■ **WHAT THE TASK REQUIRES**:
For the entries below, count the lines that contain the word "Secure" and reply with that number only.

==========

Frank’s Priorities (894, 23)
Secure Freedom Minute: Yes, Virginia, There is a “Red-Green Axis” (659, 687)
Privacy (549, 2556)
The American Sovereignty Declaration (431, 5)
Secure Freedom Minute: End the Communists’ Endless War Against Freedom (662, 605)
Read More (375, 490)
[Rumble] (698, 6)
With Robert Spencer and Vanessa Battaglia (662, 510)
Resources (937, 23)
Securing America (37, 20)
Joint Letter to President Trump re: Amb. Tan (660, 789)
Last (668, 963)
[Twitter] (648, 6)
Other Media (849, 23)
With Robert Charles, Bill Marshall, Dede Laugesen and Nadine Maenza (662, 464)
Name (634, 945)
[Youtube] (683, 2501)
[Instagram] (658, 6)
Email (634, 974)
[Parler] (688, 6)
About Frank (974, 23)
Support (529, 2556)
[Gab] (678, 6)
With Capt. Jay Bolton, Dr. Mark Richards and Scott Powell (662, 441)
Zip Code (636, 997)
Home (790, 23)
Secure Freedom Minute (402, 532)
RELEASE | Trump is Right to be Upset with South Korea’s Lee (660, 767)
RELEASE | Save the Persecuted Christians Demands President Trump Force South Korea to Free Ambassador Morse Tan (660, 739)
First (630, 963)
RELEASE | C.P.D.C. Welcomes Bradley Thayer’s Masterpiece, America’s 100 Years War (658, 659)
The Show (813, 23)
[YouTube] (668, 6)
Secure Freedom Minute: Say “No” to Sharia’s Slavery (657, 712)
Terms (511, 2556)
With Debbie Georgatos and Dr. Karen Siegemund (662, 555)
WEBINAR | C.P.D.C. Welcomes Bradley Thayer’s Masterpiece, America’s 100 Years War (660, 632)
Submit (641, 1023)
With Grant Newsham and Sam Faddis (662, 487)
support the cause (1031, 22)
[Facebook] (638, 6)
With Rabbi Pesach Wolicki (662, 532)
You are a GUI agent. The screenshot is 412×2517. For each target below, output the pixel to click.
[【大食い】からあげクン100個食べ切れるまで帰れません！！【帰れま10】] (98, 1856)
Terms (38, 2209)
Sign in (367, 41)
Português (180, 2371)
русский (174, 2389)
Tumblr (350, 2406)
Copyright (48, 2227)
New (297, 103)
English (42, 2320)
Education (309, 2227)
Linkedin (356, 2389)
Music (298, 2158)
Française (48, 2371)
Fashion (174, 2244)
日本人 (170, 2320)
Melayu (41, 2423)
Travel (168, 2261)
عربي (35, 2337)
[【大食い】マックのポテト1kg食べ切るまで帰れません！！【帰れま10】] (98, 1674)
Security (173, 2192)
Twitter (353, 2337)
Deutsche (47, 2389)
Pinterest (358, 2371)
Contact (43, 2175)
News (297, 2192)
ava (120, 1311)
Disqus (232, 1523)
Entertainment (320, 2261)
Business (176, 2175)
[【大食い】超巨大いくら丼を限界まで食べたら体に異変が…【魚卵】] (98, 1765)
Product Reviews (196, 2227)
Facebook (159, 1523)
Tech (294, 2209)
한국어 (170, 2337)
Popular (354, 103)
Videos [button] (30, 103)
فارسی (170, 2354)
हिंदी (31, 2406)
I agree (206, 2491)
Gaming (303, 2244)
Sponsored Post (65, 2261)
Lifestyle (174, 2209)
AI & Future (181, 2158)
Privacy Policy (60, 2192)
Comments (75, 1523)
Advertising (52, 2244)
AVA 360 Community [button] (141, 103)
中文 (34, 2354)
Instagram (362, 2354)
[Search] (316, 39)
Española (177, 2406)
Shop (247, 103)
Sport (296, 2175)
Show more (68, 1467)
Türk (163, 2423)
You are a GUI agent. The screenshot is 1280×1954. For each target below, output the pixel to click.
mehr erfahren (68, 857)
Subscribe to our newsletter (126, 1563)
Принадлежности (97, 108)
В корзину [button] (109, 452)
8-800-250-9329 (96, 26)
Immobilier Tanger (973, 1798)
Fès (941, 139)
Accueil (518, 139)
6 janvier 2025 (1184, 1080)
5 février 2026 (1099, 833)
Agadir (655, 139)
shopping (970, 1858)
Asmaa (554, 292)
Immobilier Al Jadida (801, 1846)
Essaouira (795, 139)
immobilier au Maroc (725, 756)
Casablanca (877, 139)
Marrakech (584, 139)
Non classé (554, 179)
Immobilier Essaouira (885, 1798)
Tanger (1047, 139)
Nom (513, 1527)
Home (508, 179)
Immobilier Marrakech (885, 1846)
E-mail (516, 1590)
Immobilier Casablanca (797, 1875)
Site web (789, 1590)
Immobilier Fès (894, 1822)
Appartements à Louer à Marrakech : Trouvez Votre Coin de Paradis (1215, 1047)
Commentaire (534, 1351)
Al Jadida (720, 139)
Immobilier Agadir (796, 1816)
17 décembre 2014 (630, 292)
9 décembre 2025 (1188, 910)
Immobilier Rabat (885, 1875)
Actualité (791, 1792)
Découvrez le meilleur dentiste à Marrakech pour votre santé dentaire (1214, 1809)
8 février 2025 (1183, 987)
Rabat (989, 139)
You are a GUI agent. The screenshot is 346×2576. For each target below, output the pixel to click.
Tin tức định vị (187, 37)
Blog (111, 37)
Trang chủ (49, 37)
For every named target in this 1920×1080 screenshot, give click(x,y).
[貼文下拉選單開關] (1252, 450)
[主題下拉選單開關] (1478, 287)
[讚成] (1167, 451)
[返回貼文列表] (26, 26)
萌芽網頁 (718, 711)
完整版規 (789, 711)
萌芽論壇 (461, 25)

==========

■ **FINISHED TASK**:
4